### DIRECTIONS
A. Retype the part of the Teddy Thompson concert review that begins at the words "The lyrics on" and stops after the words "you like hell.", keeping every word and punctuation mark unchanged.
B. Continue the review of Teddy Thompson's Belfast concert, picking up after its final sentence.

──────── SELECTED PASSAGE ────────

Teddy Thompson live in Belfast

The lyrics on some of the upbeat songs in particular, remind me of Nick Lowe, or even Elvis Costello at their most witty and piquant. But it is the voice, always the voice that sets Teddy apart from others. At times buoyant and brisk, defying one not to sing along, it is on the slower ballads that he really excels. ‘I Wish It Was Over’ being a case in point. Few artists can wring the emotional bind that Thompson delivers in that cool spring like vocal, when he displays the impassioned battle within himself between love and hate. –

I wish it was over. I wish we were through. I wish when my phone rings, it wasn’t always you. I don’t even like you or can’t you tell. Whenever I’m sober, I treat you like hell.

He alludes to the fact that some songs pre-date the “me too movement, but suggests in his defence, that the protagonist, could also be a female, much to the mirth and relief of his fans, glad to see him wriggle off that particular hook.

He is joined back on stage by Dori Freeman and Nicholas Faulk for a few numbers. One of many highlights is ‘Don’t Remind Me’.

──────── ENTRIES PROVIDED ────────

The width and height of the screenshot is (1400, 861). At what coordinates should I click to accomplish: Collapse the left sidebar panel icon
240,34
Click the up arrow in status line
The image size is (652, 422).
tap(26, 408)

────────

### ANSWERS TO EACH TASK
A.
The lyrics on some of the upbeat songs in particular, remind me of Nick Lowe, or even Elvis Costello at their most witty and piquant. But it is the voice, always the voice that sets Teddy apart from others. At times buoyant and brisk, defying one not to sing along, it is on the slower ballads that he really excels. ‘I Wish It Was Over’ being a case in point. Few artists can wring the emotional bind that Thompson delivers in that cool spring like vocal, when he displays the impassioned battle within himself between love and hate. –

I wish it was over. I wish we were through. I wish when my phone rings, it wasn’t always you. I don’t even like you or can’t you tell. Whenever I’m sober, I treat you like hell.

B.
New songs are given an airing. ‘Record Player’ and ‘You’re Gonna Miss Me’ suggest the six-month wait until the new album drops, will be well worth it. At times our unfathomable Belfast accent left the man looking a bit bemused at comments thrown by the crowd. But he did did catch a female fan imploring him

-“Do ‘In My Arms’”
“Don’t tell me what to do”

was the Thompson come-back with a bit of a twinkle, “But Okay”. Much to the delight of the crowd.

Thompson makes no excuse for wearing his influences on his set list, and the music is reminiscent of Buddy Holly, and Patsy Cline in equal measures at times. No bad thing, but he stamps all the songs with that beautiful easy vocal style, that is 100% his own.

Lets hope Teddy makes a return visit to the city, very soon!